Tuesday, March 17, 2009
Drawing I
Today's piece is a modest one. Fourteen notes in just under eight seconds. It's recorded to loop seamlessly when repeated, so it can run as long as the equipment (or listener) holds out.
Drawing I (0:08), basic loop.
Drawing I (02:23), looped with minor treatment.
I'd love to give a pretentious conceptual reason for the brevity or structure, but this one was just a product of chance.
I'd been knocking around the melody for a while, but I couldn't seem to get it to go anywhere. When that usually happens, I scribble it down and file it away for possible future use. This one wouldn't rest, though.

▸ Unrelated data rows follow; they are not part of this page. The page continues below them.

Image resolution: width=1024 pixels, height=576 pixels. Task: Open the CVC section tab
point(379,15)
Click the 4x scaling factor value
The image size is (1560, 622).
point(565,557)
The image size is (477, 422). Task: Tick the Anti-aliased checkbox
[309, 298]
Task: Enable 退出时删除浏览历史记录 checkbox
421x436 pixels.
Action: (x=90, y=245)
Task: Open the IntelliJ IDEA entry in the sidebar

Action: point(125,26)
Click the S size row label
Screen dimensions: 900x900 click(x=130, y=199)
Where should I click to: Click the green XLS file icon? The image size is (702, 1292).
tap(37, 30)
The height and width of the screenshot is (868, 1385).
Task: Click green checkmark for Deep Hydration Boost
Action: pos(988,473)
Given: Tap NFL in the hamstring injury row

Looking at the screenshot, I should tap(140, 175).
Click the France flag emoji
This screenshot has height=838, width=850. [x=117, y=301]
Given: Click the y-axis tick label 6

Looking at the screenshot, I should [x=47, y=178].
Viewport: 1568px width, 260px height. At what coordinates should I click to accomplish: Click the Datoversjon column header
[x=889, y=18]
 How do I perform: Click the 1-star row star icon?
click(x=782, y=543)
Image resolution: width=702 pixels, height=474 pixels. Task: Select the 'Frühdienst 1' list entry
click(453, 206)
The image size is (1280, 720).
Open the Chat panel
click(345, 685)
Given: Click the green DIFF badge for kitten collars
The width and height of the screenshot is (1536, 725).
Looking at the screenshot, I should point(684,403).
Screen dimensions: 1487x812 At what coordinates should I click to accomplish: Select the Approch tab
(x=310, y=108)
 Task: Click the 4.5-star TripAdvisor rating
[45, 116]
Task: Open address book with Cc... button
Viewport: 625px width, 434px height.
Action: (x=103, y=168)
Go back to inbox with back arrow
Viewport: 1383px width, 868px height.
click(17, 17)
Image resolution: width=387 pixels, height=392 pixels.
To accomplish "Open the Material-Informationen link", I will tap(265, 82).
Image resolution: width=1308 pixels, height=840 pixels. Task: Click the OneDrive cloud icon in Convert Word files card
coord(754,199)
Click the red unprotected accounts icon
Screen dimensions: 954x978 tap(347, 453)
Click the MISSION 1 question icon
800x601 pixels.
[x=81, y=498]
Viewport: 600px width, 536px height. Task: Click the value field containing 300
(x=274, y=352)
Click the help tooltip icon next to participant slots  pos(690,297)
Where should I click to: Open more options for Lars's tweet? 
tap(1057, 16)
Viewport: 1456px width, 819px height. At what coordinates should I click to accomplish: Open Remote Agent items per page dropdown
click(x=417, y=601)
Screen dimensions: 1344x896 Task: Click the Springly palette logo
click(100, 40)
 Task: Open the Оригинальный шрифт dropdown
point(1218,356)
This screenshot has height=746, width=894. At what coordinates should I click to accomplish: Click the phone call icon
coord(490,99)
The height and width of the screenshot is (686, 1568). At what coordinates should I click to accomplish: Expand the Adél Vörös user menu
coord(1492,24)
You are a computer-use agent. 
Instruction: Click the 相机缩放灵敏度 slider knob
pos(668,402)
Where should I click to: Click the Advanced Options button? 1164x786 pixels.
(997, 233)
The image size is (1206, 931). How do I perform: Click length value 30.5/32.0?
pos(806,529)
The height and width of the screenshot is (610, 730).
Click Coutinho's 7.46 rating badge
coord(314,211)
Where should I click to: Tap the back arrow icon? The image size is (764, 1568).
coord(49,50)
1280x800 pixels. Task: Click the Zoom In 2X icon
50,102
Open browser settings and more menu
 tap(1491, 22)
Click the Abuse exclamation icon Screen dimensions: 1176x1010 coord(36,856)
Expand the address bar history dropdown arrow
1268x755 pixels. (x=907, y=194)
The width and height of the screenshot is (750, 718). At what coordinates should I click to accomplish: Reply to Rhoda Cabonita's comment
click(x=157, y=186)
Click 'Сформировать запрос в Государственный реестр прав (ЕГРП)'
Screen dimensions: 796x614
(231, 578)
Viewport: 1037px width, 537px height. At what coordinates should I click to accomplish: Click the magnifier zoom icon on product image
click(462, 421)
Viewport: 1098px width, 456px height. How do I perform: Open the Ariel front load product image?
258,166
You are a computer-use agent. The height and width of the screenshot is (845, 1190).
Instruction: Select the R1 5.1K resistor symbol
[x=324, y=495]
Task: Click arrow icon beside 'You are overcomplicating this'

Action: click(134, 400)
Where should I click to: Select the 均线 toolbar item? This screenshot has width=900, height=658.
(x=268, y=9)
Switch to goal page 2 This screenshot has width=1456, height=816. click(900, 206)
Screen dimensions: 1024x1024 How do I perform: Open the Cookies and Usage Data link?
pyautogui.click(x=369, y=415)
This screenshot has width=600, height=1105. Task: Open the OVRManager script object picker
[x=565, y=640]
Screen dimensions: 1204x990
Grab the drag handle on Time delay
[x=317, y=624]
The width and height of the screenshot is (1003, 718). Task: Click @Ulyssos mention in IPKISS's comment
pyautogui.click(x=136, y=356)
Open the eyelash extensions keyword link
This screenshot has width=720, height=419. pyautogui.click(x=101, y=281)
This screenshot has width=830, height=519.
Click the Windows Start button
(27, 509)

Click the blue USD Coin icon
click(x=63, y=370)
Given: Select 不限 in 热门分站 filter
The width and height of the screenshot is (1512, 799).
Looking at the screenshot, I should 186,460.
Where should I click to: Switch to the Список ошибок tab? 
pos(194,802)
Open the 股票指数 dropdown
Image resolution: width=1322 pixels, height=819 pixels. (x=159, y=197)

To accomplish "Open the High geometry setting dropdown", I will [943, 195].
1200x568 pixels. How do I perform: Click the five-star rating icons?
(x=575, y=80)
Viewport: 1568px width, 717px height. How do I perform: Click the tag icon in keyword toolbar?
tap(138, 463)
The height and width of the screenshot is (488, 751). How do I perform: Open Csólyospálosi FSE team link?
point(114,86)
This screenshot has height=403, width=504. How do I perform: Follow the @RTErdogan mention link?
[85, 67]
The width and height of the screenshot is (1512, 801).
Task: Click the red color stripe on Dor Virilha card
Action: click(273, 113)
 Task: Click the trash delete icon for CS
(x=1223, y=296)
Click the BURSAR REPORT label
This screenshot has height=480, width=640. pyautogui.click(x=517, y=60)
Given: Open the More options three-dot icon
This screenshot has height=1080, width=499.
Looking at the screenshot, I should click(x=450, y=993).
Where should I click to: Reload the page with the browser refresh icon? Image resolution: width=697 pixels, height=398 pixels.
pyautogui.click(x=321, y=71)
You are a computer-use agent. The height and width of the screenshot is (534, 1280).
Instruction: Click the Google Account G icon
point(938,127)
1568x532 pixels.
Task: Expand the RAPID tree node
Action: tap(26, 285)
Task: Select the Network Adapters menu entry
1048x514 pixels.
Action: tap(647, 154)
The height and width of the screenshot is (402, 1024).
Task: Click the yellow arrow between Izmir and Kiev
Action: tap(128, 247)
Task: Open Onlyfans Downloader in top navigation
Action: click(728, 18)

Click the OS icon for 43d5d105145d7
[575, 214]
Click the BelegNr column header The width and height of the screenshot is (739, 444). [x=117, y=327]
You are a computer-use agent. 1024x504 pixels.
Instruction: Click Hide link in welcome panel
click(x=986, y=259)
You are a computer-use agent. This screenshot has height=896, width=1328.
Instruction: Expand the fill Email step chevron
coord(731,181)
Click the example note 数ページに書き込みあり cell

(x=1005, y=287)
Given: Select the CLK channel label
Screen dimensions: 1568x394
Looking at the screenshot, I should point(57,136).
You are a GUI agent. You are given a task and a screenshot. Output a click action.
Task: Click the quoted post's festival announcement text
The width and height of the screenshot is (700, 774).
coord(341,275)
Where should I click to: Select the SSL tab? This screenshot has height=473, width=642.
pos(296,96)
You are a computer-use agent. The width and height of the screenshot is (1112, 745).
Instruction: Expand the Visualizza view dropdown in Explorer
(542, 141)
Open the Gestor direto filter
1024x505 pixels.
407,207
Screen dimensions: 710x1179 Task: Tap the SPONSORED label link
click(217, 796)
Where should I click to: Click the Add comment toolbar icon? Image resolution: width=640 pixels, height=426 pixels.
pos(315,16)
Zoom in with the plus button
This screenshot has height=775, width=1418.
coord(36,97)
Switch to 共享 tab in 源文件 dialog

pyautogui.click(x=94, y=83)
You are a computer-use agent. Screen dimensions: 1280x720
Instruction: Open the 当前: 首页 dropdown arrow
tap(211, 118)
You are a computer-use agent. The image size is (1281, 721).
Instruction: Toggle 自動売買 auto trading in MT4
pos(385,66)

Then I saw one of Noelle Tan's photographs. It's vague and sparse, but somehow, it creates an illusion of buoyancy and motion in a static medium. Then it hit me: this melody doesn't have to go anywhere. I hooked up the Hazarai unit, and within a few minutes, I had it. Essentially, it's an exercise in reverberant stasis or frozen motion.
The whole thing was recorded on the bass. The piano tones are pinch harmonics run through a reversed delay. It's in A Major, but it doesn't have a real tonal center, so we'll call it D Lydian, since that's the implied axis.
The recording itself is open-ended, and it can be looped indefinitely. Funny thing is, you can't fill a CD with it, since 99 tracks (the maximum the format allows) only take up about 13 minutes. If you want to play with it, open it up in a DAW program and paste it on itself sequentially.
I've named it for Ms. Tan's photograph, since it inspired me to let this one go. I suppose that's the most earnest compliment I could give.